Rigor y entusiasmo. Los investigadores clínicos de Costa Rica y toda la comunidad científica que trabaja en esta actividad estamos muy complacidos con esta nueva ley que reinserta el país en la modernidad médica y favorece a los pacientes participantes con los medicamentos de punta. Se nos permite trabajar en una actividad en extremo cuidadosa y vigilada, generar trabajo, buenos salarios y pago de impuestos.
En estos cuatro años el país perdió mucho: beneficio para los pacientes, trabajos de alta complejidad y especialización, impuestos y sobre todo generación de conocimientos clínicos universales. Lo perdido es irrecuperable. Pero estamos de vuelta, decididos a reiniciar el trabajo bajo la normativa presente y teniendo siempre en mente el beneficio del paciente, como lo teníamos antes.
Uno siempre aprende de las dificultades de la vida.
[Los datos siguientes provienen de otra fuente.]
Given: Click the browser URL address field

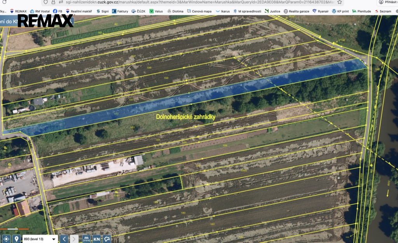Looking at the screenshot, I should point(200,2).
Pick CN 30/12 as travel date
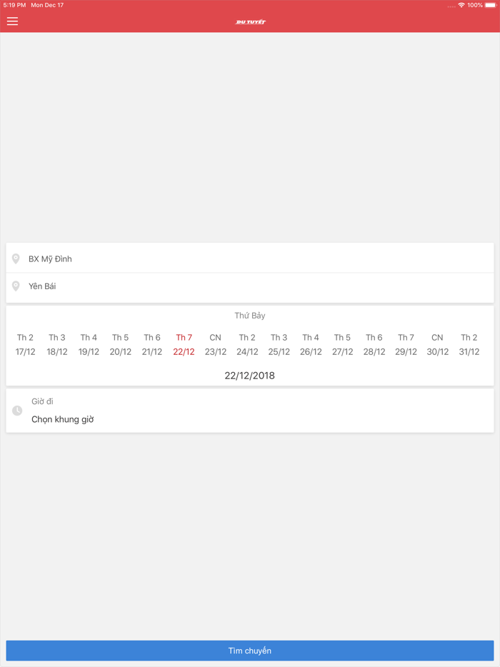This screenshot has height=667, width=500. pos(437,344)
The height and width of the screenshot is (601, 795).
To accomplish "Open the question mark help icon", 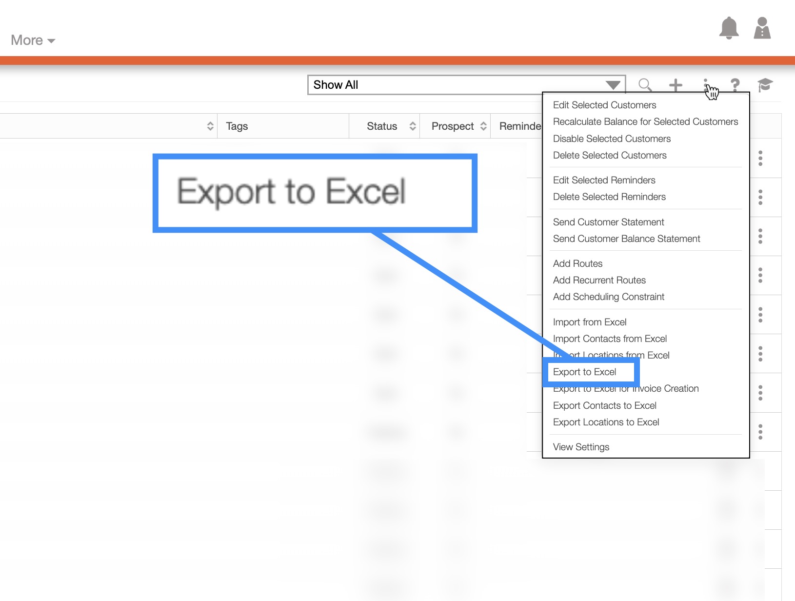I will pyautogui.click(x=735, y=85).
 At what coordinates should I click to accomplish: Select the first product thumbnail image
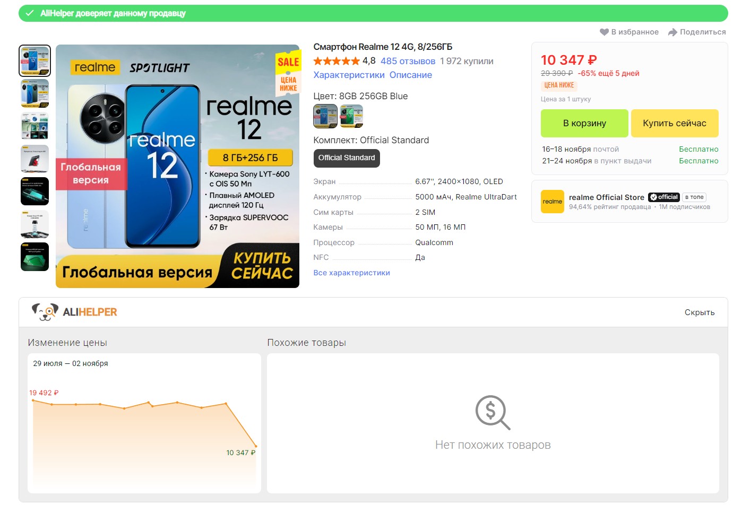coord(35,60)

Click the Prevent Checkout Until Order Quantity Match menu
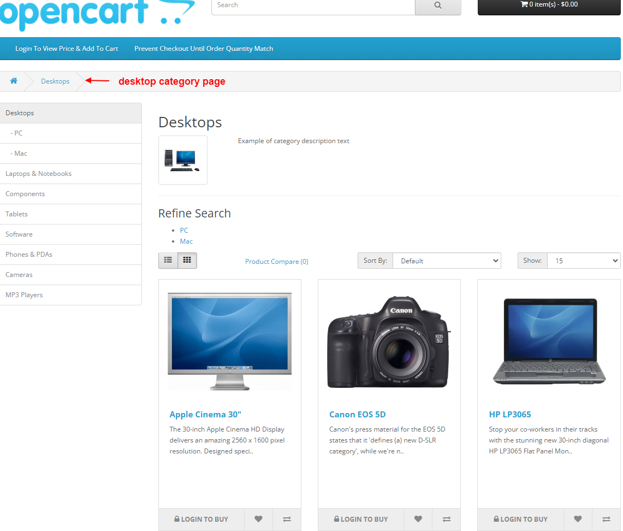coord(204,49)
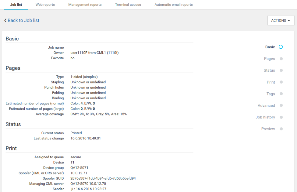The height and width of the screenshot is (192, 297).
Task: Click the Tags section indicator dot
Action: pos(281,94)
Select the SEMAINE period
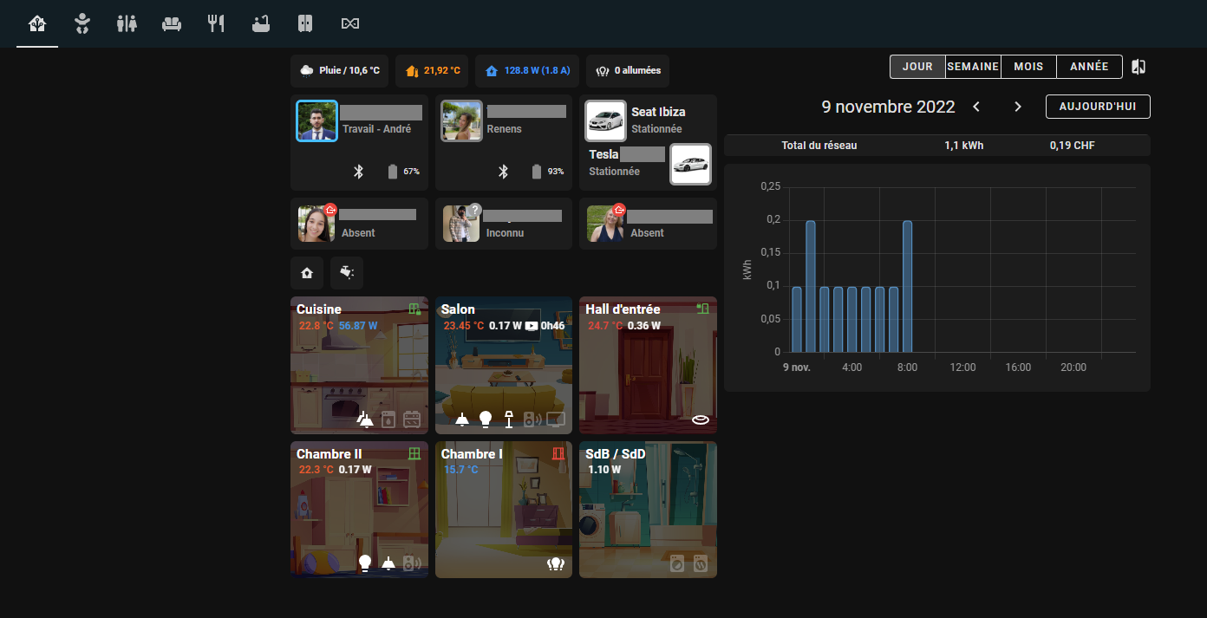 [x=973, y=67]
Reiniciaremos el trabajo con más rigor y entusiasmo para reponer el tiempo perdido. Trabajaremos con celo y dedicación para impulsar la excelencia en todos los espacios, en todas las etapas de la generación del conocimiento que nos corresponde. A quienes apoyaron la ley, les damos las gracias, y a quienes se opusieron a ella, los invitamos a nuestros centros de trabajo para que sean partícipes de la investigación clínica que ejecutamos para beneficio de nuestros pacientes.
Luis Carlos Ramírez Zamora, presidente de la Asociación Costarricense de Investigación en Salud Humana.